- **Work to complete**:
Turn the rows from the line containing "Viewport: 407px width, 217px" through the end of the rows into a JSON list of strings, one string per line, skipping any blank lines. Leave the pictures out.

- **Source records**:
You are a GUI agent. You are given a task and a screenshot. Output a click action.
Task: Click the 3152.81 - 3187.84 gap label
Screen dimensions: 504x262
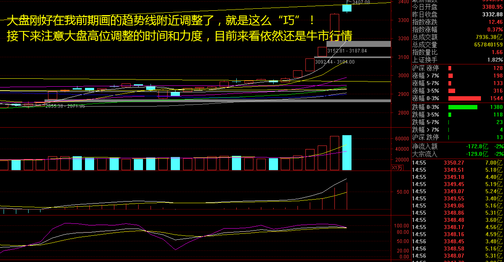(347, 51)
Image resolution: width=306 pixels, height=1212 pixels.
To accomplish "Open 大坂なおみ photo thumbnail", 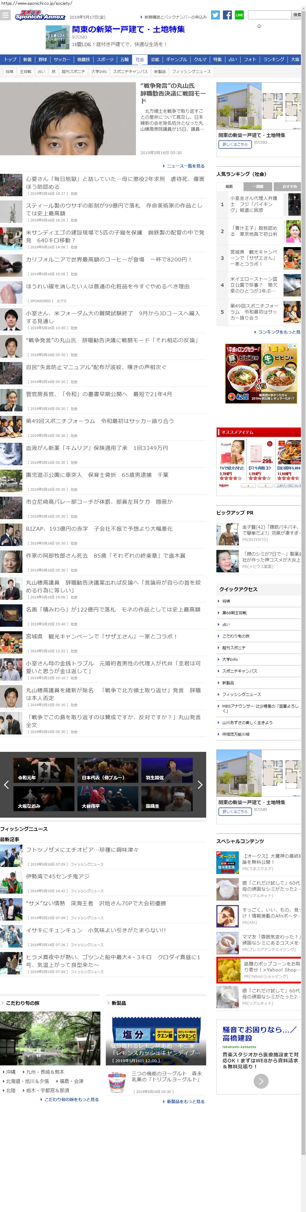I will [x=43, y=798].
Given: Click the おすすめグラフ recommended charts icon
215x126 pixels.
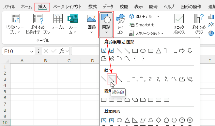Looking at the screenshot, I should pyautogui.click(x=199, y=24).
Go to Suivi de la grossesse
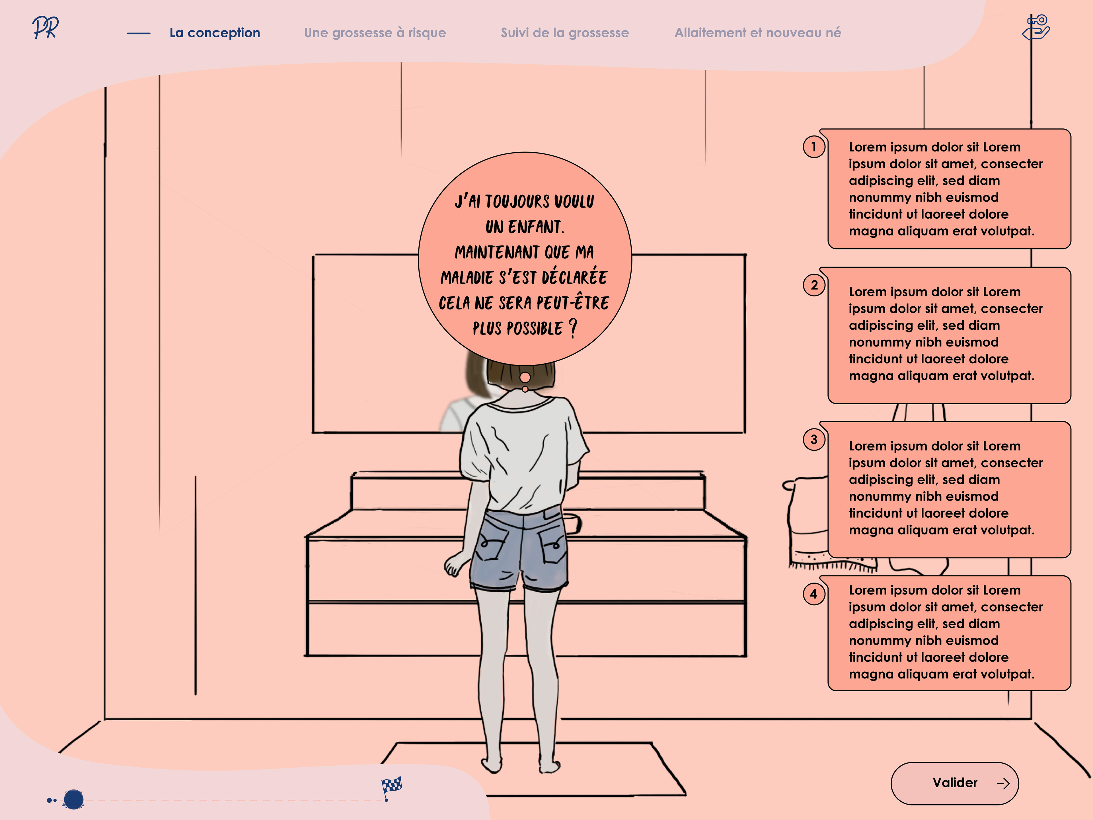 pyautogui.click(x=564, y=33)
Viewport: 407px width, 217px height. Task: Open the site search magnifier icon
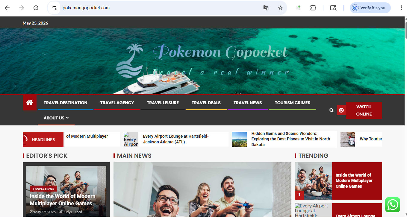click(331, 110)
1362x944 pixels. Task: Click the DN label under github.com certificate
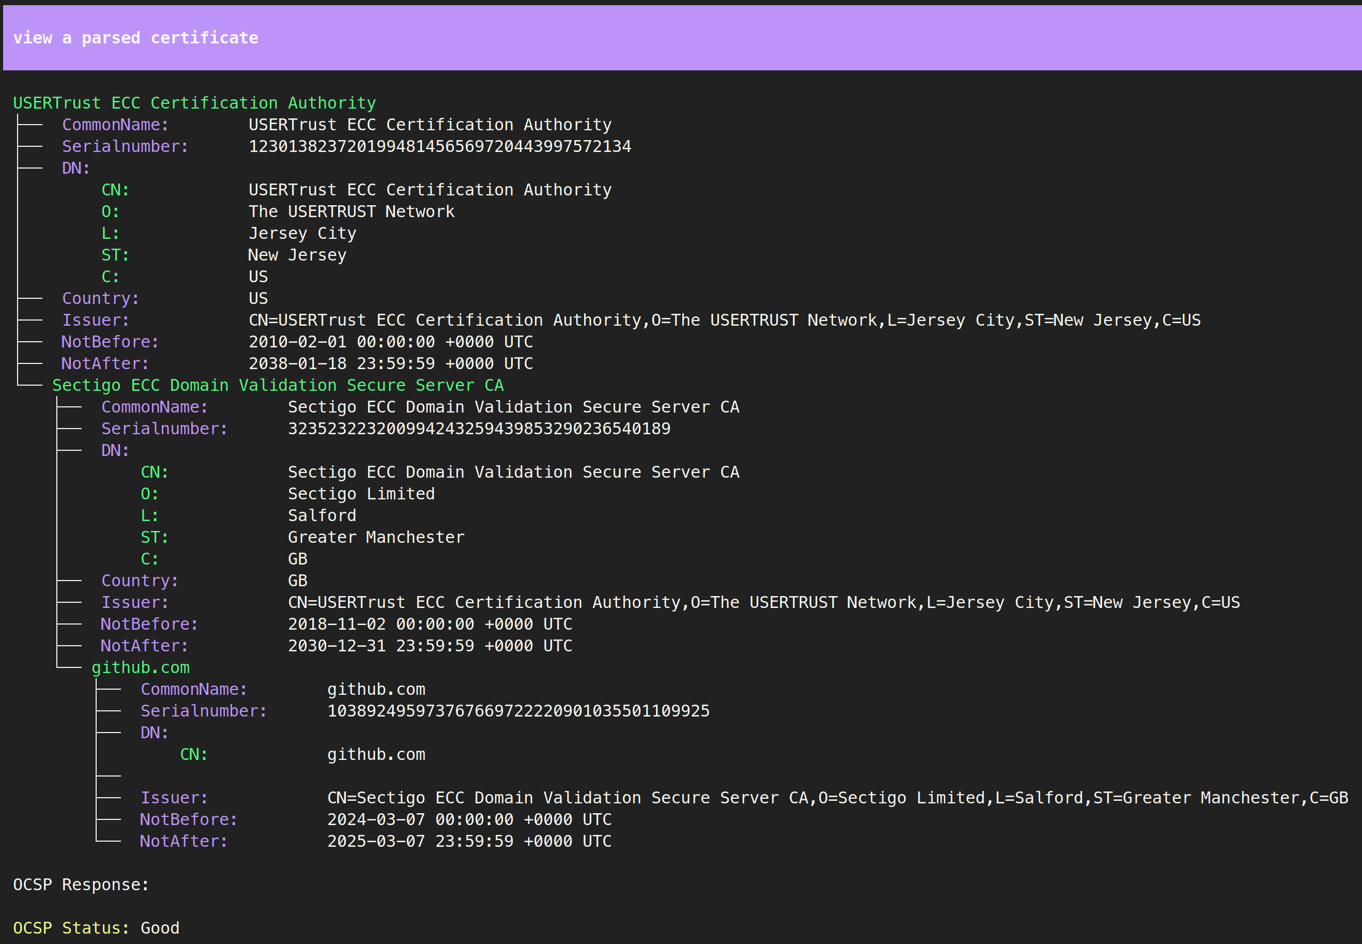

- **Exercise output**:
[
  "Viewport: 407px width, 217px height. Task: Open the site search magnifier icon",
  "click(331, 110)",
  "1362x944 pixels. Task: Click the DN label under github.com certificate"
]